If you’re of my vintage, you may well be scratching your head this juncture and thinking “yeah, Re-Flex, I remember them...weren’t they bloody massive in the mid-80s?” Yup, indeed they were, and this new re-issue of their sole studio album ‘The Politics of Dancing’ came with a massive-selling single (the title track) and several more which systematically clogged up FM radio between 1983 and 1985.

However, as founder member Paul Fishman’s witty sleeve notes recall, Re-Flex hardly experienced the overnight success their records suggest. Peddling a contemporary Pop sound pepped up with a hefty dollop of the white boy funk that was helping the likes of Level 42 crossover into the charts, Re-Flex had spent much of 1982 looking for a deal and had a couple of hard kick-backs in the process, not least courtesy of a couple of stinging run-ins with famous A&R man Muff Winwood.

Their persistence eventually paid off and EMI (Europe) and Capitol (USA) stepped in with deals.
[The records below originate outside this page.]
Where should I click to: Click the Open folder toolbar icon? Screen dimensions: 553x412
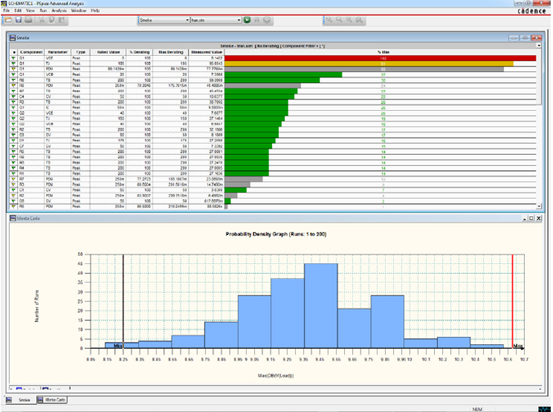(8, 20)
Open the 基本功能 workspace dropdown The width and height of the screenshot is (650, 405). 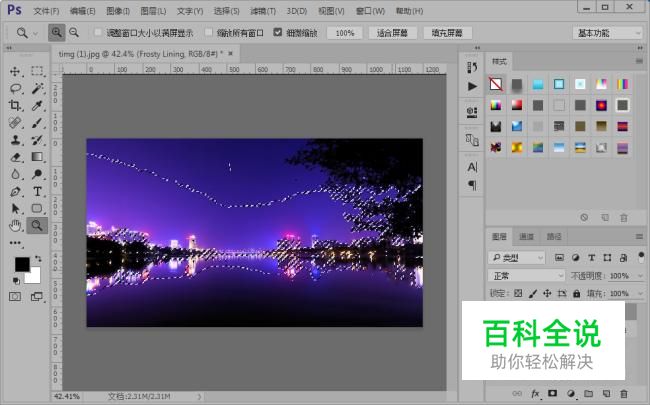[x=607, y=33]
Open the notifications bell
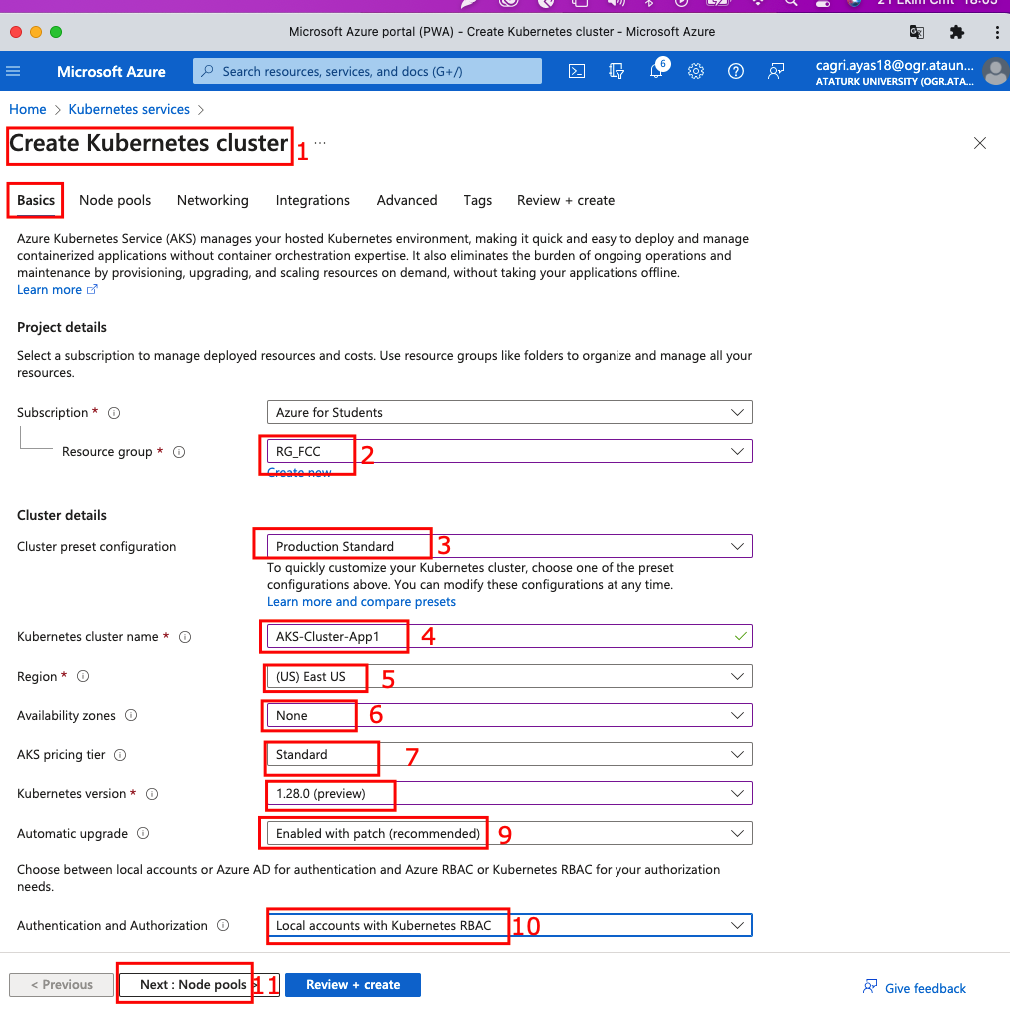Screen dimensions: 1010x1009 tap(656, 71)
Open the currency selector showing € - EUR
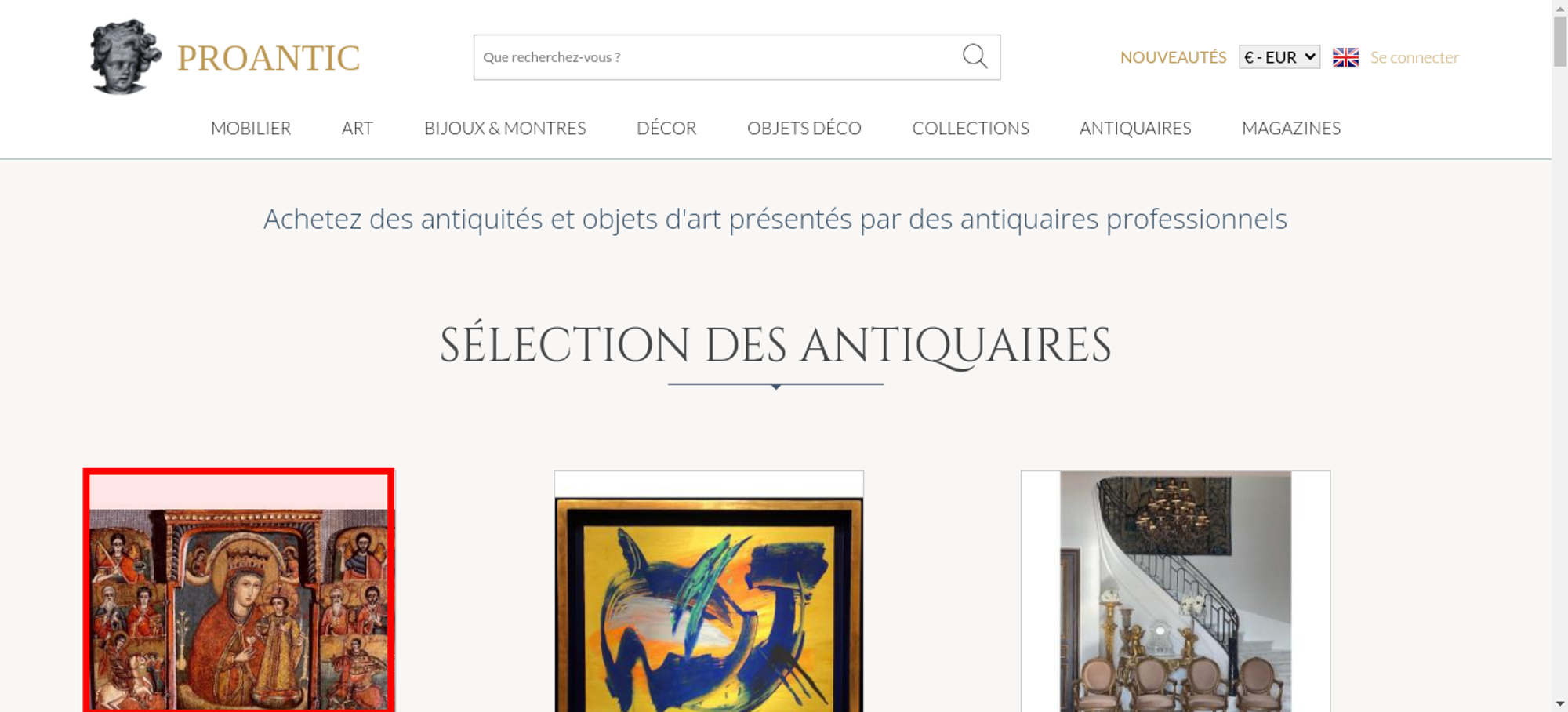Viewport: 1568px width, 712px height. point(1279,57)
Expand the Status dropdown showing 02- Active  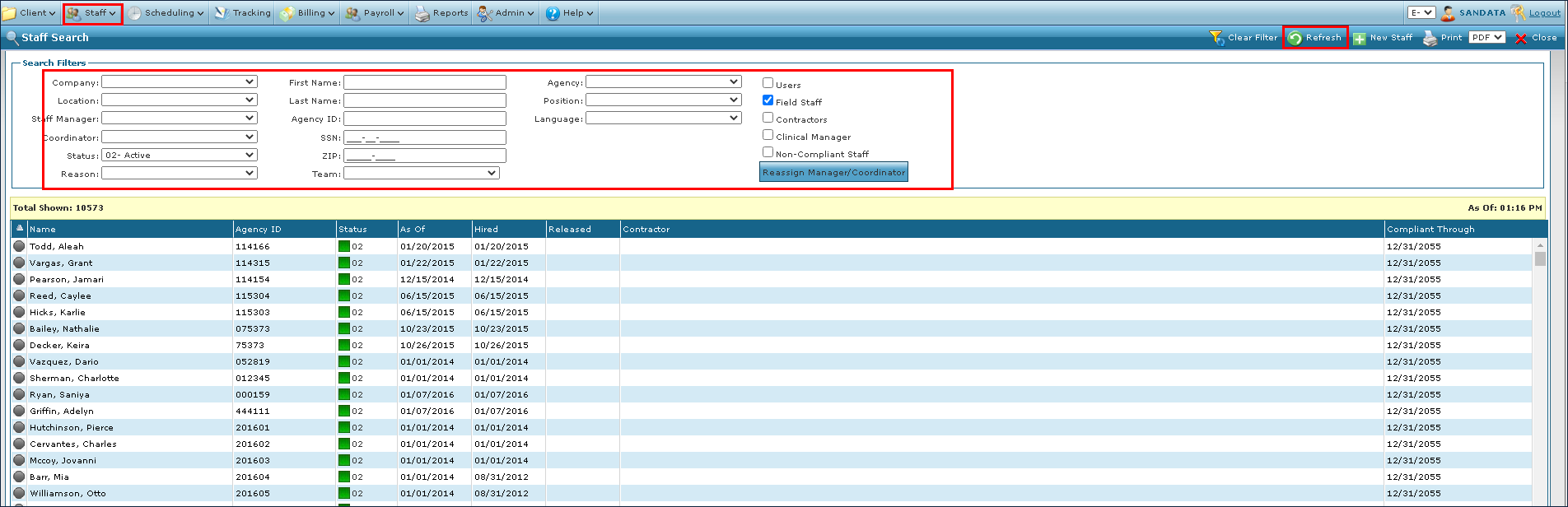pyautogui.click(x=180, y=155)
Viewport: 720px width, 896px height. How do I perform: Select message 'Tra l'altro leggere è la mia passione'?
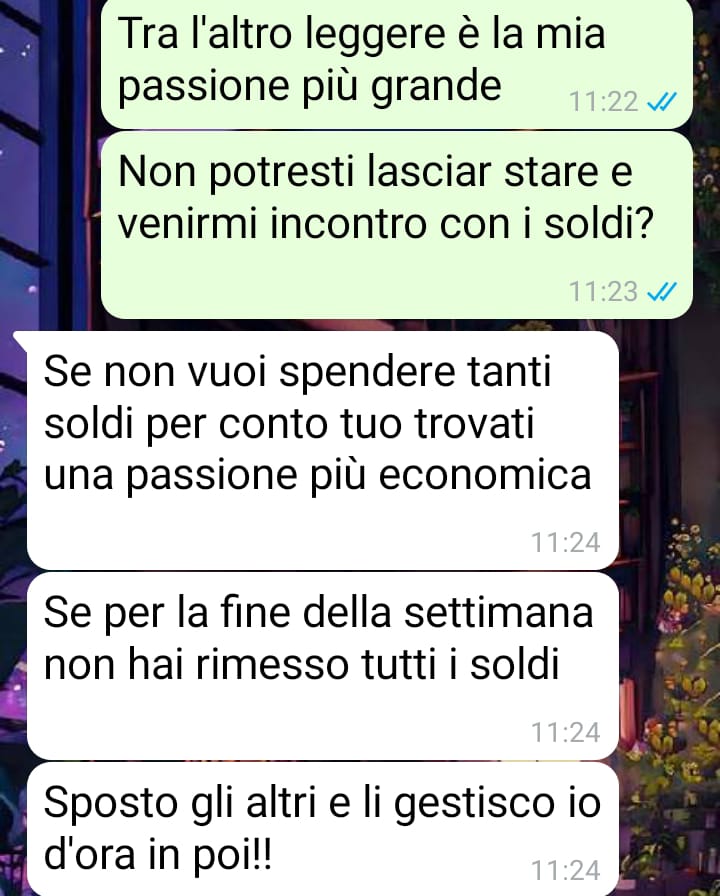pyautogui.click(x=397, y=63)

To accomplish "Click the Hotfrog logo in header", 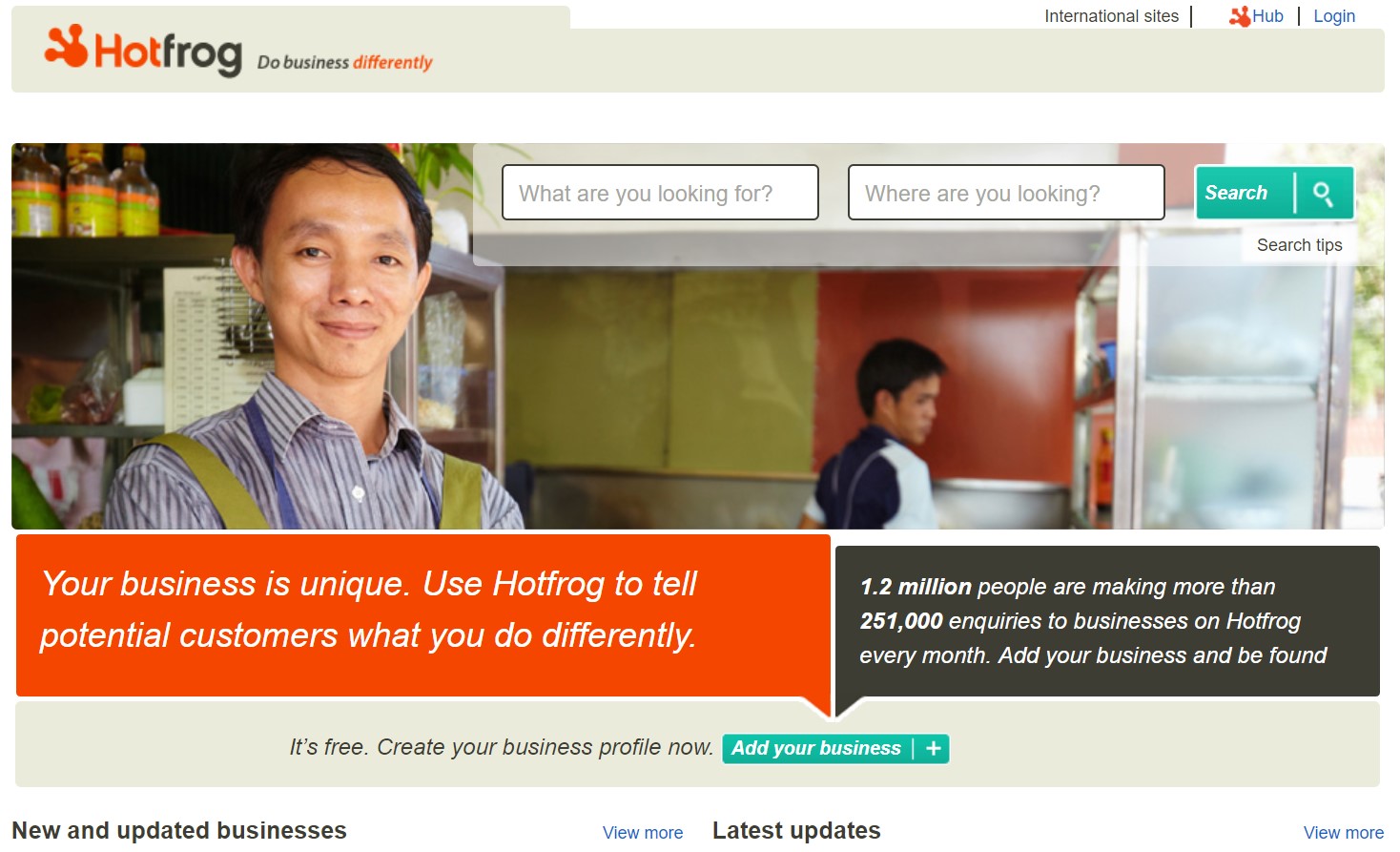I will pyautogui.click(x=142, y=51).
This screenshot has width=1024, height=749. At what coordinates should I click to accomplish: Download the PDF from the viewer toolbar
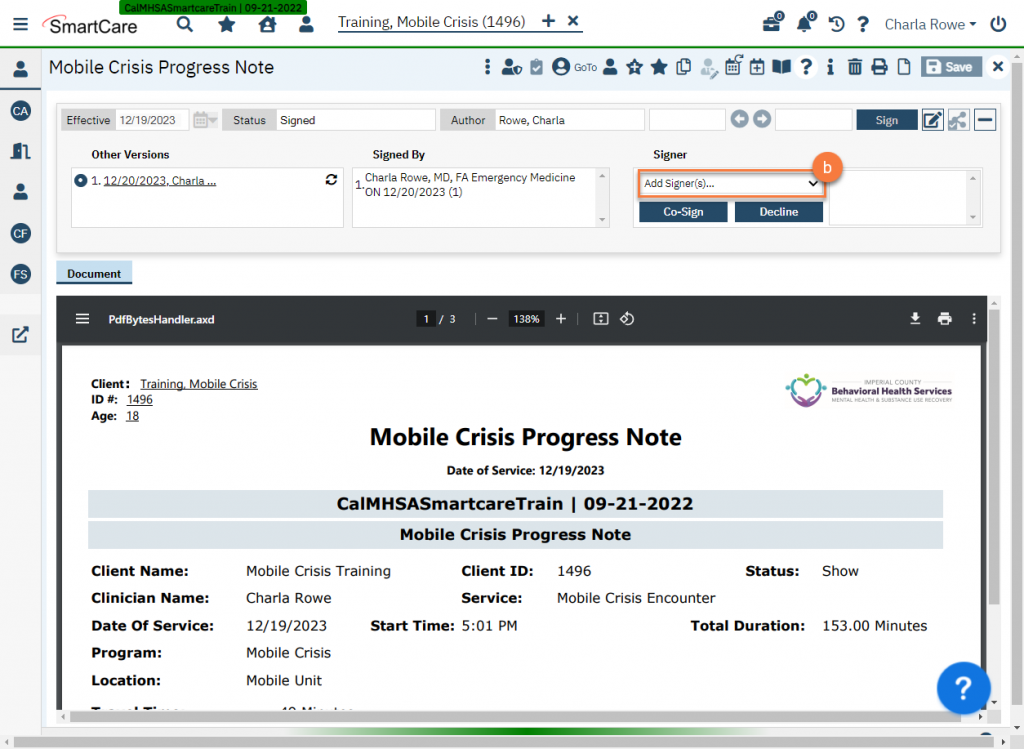[x=914, y=318]
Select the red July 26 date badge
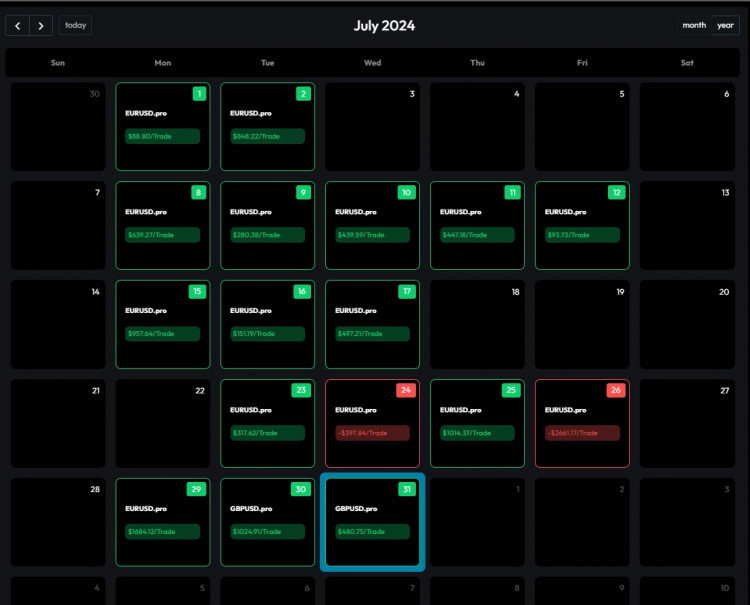 coord(617,390)
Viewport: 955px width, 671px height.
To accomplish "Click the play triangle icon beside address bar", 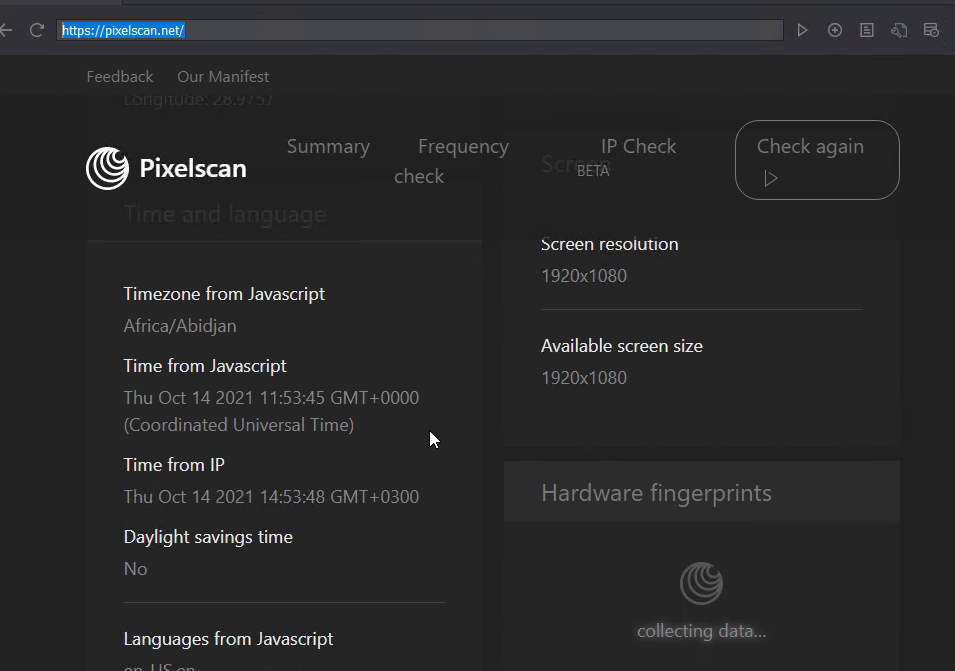I will (x=802, y=30).
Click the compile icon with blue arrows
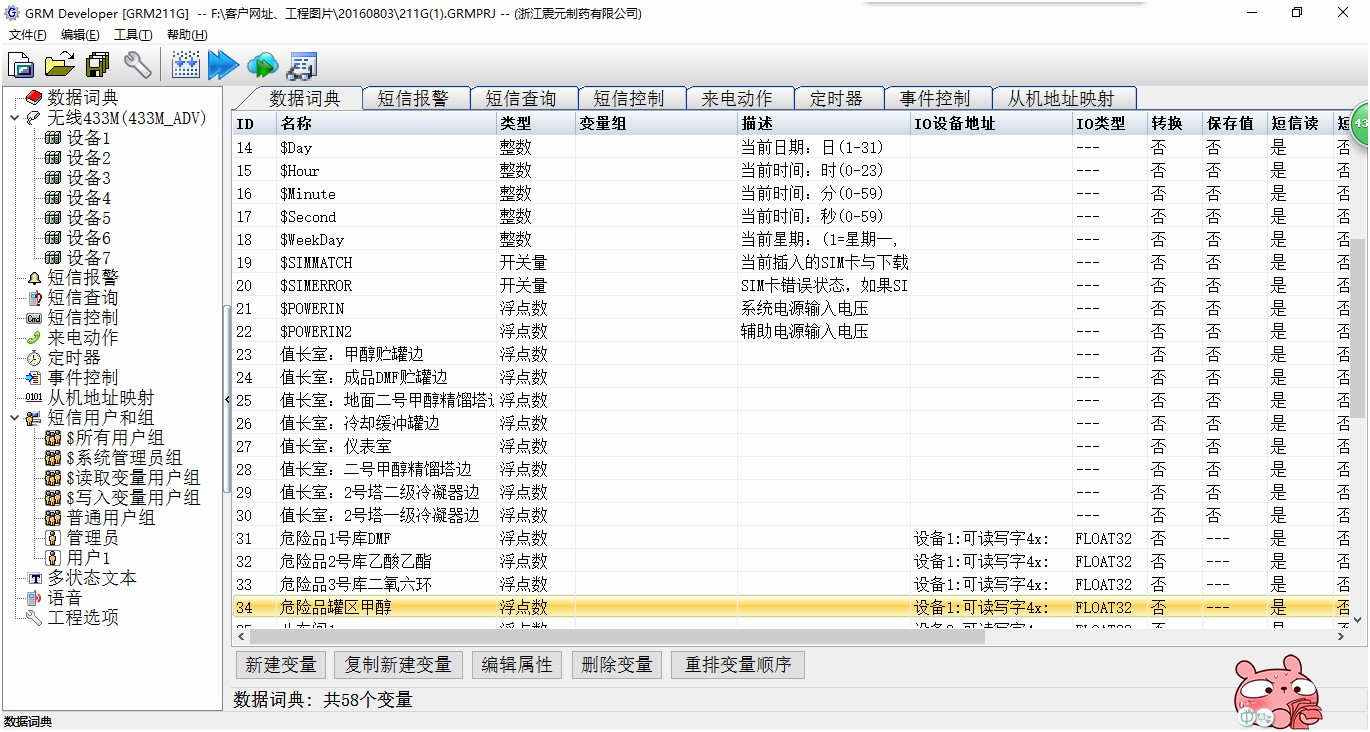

Re-Flex decamped to the studio with respected producer John Punter (Japan, Roxy Music, Slade) and laid down the songs that would populate the huge-selling ‘The Politics of Dancing’: their traditional guitar/bass/drums/keyboards sound augmented by then-futuristic technology like Linn Drums and Fairlight sequencers.

And therein lays the rub when listening to ‘The Politics of Dancing’ with the benefit of hindsight. Mention Linn machines, Fairlights and those dreadful Simmons drum kit sounds now and you usually can date stamp an album with such components to almost a specific week in the mid-80s. And so it proves with ‘The Politics of Dancing.’ Cop a listen to the first track ‘Praying to the Beat’ and you’re transported to a world where mullets, ‘Miami Vice’ and shocking stone-washed jeans hold sway. Shudder.

Nevertheless, while it’s impossible to deny that the album’s sound has dated, the fact Re-Flex had a way with a hook helps their cause somewhat. Seemingly incapable of writing anything without a dynamic chorus, songs like ‘Praying to the Beat’, ‘Hitline’, ‘Hurt’ and ‘The Politics of Dancing’ itself (which still regularly bothers radios to this day) all dig into you regardless of your resistance and while the sonic architecture may have dated, the energy - nor singer Baxter’s charismatic voice – remains palpably intact.

Back in the day, the Americans were the first to capitulate. ‘The Politics of Dancing’ steamed into the Billboard Chart’s Hot 100 and a little later European and Far Eastern markets caved in too. In jig time, Re-Flex went from headlining the modest but popular indie haunt The Venue in London’s Victoria to opening in front of 80,000 people a night on The Police’s ‘Synchronicity’ world tour. Sting even dropped by to add backing vocals to the song that should have launched the second Re-Flex album.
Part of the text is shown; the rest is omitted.